You’ve probably seen the Jerry Falwell Jr. interview where he defends evangelical support for Donald Trump. It’s being widely derided and rightly so. I’d like to point out one particular problem that I have with it:
It’s such a distortion of the teachings of Jesus to say that what he taught us to do personally — to love our neighbors as ourselves, help the poor — can somehow be imputed on a nation. Jesus never told Caesar how to run Rome. He went out of his way to say that’s the earthly kingdom, I’m about the heavenly kingdom and I’m here to teach you how to treat others, how to help others, but when it comes to serving your country, you render unto Caesar that which is Caesar’s. It’s a distortion of the teaching of Christ to say Jesus taught love and forgiveness and therefore the United States as a nation should be loving and forgiving, and just hand over everything we have to every other part of the world. That’s not what Jesus taught. You almost have to believe that this is a theocracy to think that way, to think that public policy should be dictated by the teachings of Jesus.

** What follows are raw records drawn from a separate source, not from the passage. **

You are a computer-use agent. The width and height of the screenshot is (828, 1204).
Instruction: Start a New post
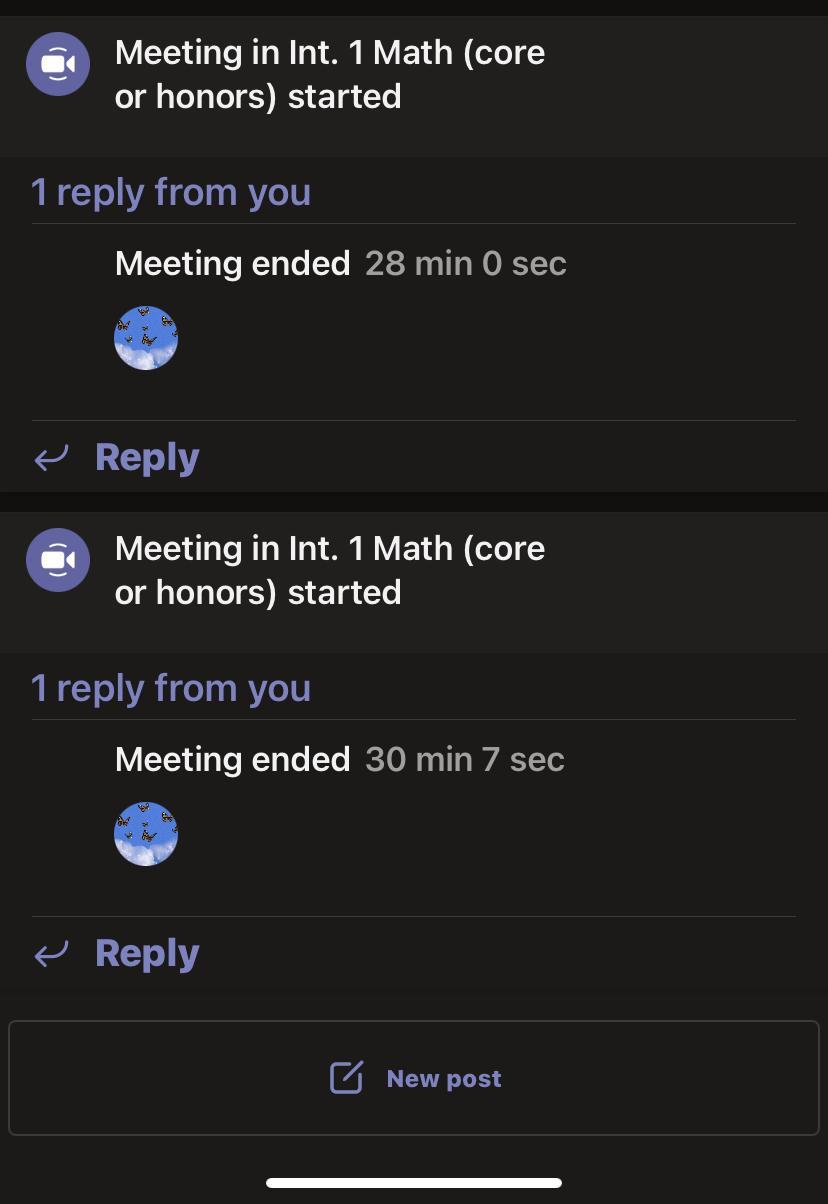coord(414,1078)
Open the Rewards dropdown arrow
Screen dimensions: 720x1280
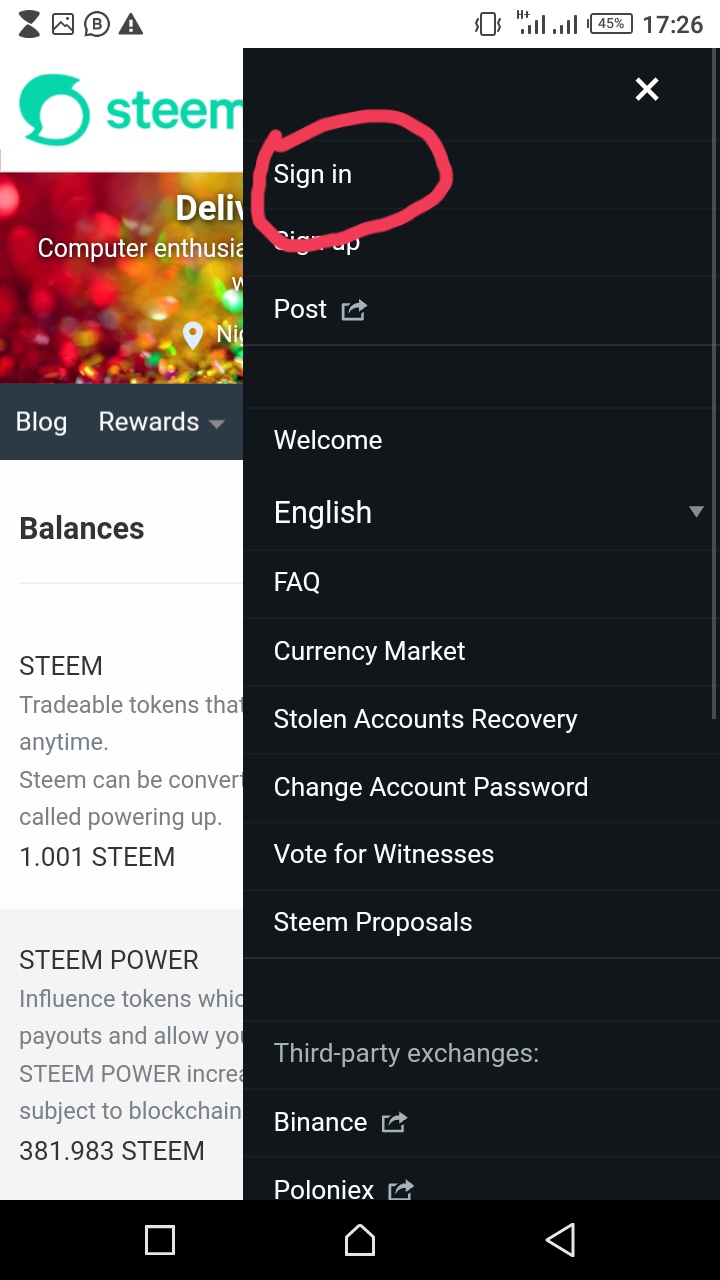(x=216, y=424)
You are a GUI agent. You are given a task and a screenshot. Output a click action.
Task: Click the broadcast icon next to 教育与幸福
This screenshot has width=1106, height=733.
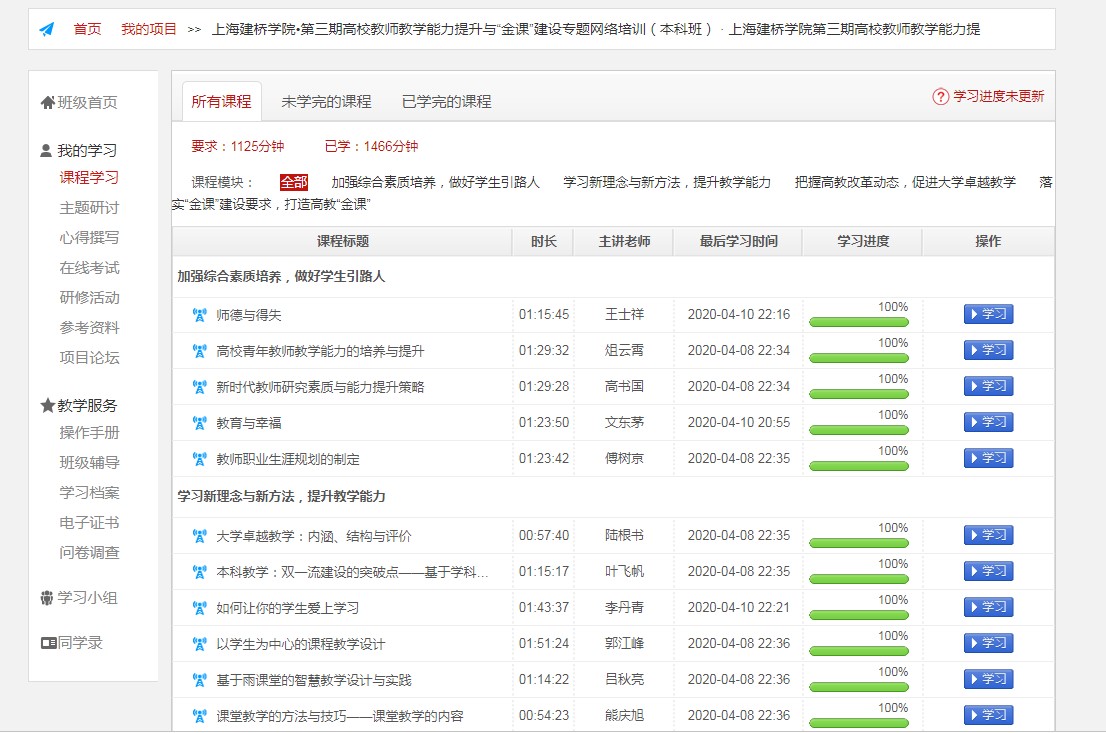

The New Yorker explained the essential vision back in 2007:
In the seventies, Falwell brought together a group of fundamentalist pastors who had independent churches to discuss what should be done. Then, in the late seventies and early eighties, he preached that Christians—by which he meant evangelical Christians—should engage in the world and save America from moral decline and secularism. He essentially said, “Look, we’ve made this false distinction between the sacred and the secular. In fact, everything is sacred. For too long we’ve left business to Wall Street and politics to the people in Washington. We need to train men of God to become lawyers and businessmen and members of Congress. We have to mobilize our people to turn this country around.” It was this message that permitted fundamentalists and many conservative evangelicals, who at that time were moving much more into the middle class, to aspire to “worldly” success and to involve themselves in politics.
Falwell Jr. uses anti-theocratic language to justify support for an immoral leader he hopes and believes will implement at least some of his theocratic vision. And he’s hoping we won’t notice.